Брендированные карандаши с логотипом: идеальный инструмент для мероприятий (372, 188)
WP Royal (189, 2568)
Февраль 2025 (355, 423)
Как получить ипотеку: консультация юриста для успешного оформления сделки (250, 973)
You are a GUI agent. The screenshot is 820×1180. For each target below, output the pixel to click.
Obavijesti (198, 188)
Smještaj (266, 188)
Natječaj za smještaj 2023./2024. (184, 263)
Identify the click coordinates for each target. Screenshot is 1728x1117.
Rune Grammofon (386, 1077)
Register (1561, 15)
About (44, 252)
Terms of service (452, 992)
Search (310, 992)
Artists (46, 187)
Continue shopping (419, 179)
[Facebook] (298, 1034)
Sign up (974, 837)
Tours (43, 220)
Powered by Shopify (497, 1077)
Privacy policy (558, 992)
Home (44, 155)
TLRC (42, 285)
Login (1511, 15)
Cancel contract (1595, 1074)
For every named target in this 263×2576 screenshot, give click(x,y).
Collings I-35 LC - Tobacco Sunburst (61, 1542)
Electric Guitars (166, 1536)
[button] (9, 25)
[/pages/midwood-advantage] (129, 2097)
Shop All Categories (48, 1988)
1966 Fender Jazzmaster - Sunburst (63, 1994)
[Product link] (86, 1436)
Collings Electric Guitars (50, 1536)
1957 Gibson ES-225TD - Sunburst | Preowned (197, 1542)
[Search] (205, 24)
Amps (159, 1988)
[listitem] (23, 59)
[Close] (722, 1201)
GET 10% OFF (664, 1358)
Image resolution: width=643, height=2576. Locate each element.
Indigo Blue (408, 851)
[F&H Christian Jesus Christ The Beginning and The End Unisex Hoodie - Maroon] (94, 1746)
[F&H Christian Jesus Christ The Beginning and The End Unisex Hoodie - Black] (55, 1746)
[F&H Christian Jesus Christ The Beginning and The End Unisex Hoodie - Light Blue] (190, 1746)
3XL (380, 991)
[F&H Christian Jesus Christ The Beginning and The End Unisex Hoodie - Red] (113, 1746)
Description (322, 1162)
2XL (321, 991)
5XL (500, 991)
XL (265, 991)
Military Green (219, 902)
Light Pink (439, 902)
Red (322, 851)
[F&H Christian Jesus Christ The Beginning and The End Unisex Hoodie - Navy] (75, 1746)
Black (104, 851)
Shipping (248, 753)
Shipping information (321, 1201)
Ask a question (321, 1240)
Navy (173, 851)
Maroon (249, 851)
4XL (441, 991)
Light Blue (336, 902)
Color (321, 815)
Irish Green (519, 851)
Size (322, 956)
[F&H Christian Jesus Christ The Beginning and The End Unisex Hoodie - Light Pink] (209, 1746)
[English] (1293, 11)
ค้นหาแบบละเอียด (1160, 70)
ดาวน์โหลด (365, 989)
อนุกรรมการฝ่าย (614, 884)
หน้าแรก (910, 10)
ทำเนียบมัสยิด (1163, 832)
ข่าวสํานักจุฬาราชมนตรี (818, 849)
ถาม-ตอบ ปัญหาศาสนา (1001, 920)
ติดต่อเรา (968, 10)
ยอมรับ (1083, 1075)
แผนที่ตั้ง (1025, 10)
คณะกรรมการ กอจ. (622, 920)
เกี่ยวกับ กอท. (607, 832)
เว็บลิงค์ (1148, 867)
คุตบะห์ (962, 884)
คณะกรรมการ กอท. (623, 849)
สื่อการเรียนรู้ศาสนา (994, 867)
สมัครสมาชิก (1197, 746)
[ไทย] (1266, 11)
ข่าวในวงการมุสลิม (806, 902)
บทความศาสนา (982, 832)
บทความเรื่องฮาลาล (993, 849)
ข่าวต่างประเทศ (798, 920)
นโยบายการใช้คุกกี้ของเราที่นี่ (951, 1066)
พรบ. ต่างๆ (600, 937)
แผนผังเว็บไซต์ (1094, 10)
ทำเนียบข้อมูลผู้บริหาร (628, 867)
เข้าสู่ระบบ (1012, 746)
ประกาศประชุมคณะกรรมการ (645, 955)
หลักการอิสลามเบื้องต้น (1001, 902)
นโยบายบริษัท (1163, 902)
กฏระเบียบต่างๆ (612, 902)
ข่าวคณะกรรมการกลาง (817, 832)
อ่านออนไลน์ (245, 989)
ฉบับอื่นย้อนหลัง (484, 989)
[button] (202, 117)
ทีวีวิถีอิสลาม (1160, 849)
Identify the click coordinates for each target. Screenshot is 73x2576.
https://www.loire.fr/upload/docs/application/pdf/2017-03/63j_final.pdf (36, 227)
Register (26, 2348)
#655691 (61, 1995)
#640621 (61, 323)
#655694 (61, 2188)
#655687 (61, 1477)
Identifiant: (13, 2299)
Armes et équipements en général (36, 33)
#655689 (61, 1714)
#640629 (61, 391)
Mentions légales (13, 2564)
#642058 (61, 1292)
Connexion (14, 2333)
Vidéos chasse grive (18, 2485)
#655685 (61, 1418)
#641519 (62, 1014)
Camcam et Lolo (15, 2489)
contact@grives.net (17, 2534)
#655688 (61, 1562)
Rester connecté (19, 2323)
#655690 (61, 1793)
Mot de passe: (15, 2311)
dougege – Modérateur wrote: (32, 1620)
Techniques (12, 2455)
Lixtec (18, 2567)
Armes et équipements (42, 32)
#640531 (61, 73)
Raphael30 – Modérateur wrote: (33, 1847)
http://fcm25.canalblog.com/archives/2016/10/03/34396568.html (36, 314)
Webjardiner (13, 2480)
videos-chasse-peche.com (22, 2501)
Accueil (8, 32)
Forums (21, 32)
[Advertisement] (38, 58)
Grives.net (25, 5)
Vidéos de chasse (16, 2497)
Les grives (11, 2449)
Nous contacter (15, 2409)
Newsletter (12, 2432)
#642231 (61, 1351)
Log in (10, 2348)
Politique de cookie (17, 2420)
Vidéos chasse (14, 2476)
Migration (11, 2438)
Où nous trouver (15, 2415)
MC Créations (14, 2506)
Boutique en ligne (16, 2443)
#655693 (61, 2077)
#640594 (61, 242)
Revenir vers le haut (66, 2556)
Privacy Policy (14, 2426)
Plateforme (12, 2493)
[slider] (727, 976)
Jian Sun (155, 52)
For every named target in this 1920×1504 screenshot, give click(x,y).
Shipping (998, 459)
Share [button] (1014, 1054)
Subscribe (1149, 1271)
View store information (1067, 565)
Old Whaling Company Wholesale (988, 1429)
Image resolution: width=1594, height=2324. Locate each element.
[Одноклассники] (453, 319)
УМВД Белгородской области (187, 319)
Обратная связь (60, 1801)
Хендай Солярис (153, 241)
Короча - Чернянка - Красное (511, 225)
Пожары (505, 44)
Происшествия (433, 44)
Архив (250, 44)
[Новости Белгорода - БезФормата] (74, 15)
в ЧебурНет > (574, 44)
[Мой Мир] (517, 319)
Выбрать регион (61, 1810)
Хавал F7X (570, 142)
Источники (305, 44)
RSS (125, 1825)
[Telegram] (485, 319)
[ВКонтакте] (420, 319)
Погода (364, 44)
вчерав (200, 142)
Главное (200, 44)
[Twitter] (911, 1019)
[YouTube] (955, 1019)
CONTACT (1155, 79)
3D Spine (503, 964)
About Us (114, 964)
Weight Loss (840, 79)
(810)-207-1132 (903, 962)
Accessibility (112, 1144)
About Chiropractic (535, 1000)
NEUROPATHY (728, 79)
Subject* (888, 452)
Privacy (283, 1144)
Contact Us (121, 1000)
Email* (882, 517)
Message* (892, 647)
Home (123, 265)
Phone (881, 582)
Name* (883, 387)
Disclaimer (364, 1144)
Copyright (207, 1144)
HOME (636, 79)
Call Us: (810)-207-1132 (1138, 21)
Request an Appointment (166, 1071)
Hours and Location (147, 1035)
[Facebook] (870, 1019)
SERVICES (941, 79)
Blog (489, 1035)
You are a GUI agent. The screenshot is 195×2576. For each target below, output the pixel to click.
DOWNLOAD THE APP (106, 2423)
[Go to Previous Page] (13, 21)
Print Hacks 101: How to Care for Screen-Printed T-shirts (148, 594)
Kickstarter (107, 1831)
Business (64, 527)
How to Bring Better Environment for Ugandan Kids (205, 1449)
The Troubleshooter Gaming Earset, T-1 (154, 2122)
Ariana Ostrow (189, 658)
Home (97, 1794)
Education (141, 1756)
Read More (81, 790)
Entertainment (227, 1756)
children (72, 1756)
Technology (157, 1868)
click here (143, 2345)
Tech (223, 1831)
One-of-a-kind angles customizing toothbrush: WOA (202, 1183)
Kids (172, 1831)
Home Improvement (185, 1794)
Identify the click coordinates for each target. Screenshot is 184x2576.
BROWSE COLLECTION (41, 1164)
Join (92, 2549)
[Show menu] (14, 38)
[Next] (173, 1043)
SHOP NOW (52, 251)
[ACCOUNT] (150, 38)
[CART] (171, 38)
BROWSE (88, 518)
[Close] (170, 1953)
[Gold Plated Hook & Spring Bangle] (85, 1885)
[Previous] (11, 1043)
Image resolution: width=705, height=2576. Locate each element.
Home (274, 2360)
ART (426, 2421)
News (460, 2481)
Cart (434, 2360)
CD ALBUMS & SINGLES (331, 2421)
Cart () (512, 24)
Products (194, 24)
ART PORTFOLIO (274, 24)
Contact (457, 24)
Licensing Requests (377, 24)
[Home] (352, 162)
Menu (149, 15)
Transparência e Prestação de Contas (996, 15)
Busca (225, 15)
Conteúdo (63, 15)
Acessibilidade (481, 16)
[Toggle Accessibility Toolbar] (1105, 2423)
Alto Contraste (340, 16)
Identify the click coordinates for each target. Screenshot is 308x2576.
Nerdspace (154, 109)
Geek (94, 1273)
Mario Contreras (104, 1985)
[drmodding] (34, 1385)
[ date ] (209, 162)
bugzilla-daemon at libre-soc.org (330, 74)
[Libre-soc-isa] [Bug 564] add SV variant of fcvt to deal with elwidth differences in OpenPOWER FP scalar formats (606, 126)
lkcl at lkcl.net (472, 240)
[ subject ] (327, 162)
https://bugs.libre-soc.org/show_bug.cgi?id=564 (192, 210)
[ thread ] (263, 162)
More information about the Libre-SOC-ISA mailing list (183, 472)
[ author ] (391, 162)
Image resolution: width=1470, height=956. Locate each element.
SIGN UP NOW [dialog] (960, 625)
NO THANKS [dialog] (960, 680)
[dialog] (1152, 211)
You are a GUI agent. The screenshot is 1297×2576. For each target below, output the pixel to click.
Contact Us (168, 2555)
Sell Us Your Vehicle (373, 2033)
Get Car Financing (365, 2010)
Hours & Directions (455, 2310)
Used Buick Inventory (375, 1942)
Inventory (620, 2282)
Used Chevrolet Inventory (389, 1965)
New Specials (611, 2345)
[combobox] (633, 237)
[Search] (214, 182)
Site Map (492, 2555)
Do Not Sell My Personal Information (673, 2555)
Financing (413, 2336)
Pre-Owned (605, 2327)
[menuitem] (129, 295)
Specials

#####

* [What the exercise asks] Only lines with the word "give" belong in the answer; copy each of them from the material above.

* [Result of the exercise]
For every named target in this 263×2576 screenshot, give click(x,y).
For every named target in this 1920×1504 screenshot, give click(x,y).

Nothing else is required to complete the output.